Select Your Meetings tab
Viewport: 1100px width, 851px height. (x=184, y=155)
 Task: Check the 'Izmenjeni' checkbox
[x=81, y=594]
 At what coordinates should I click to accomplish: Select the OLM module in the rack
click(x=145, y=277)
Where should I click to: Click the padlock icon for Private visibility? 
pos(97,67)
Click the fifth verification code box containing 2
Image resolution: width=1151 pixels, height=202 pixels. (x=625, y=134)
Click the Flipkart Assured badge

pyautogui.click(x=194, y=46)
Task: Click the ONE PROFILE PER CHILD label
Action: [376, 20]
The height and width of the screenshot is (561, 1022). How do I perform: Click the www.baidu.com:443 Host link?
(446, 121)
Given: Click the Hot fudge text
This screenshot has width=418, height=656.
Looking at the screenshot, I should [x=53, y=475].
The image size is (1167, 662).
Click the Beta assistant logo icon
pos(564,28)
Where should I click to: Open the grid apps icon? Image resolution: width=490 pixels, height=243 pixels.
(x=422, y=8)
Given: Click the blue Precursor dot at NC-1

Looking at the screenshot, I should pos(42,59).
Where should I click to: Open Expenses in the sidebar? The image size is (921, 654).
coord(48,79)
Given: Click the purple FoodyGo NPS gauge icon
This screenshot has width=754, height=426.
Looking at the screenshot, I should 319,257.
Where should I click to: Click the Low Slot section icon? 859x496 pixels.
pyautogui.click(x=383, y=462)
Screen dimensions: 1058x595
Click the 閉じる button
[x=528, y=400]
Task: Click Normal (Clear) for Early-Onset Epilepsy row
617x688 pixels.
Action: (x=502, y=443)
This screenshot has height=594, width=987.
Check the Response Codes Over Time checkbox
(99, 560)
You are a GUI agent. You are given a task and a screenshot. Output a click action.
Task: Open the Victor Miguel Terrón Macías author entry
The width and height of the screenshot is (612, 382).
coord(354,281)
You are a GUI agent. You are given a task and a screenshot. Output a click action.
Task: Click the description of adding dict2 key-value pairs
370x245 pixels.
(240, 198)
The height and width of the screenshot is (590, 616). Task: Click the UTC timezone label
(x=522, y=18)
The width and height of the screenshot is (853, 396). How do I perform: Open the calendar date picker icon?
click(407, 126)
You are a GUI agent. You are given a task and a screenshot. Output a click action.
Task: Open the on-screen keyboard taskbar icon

+ + + + +

Problem description
An exact copy of the lines above, from the one containing "The image size is (1167, 662)." down to the one containing "Task: Open the Victor" and including both, is the whole answer; retype it and nothing else.

Task result
The image size is (1167, 662).
Click the Beta assistant logo icon
pos(564,28)
Where should I click to: Open the grid apps icon? Image resolution: width=490 pixels, height=243 pixels.
(x=422, y=8)
Given: Click the blue Precursor dot at NC-1

Looking at the screenshot, I should pos(42,59).
Where should I click to: Open Expenses in the sidebar? The image size is (921, 654).
coord(48,79)
Given: Click the purple FoodyGo NPS gauge icon
This screenshot has width=754, height=426.
Looking at the screenshot, I should 319,257.
Where should I click to: Click the Low Slot section icon? 859x496 pixels.
pyautogui.click(x=383, y=462)
Screen dimensions: 1058x595
Click the 閉じる button
[x=528, y=400]
Task: Click Normal (Clear) for Early-Onset Epilepsy row
617x688 pixels.
Action: (x=502, y=443)
This screenshot has height=594, width=987.
Check the Response Codes Over Time checkbox
(99, 560)
You are a GUI agent. You are given a task and a screenshot. Output a click action.
Task: Open the Victor Miguel Terrón Macías author entry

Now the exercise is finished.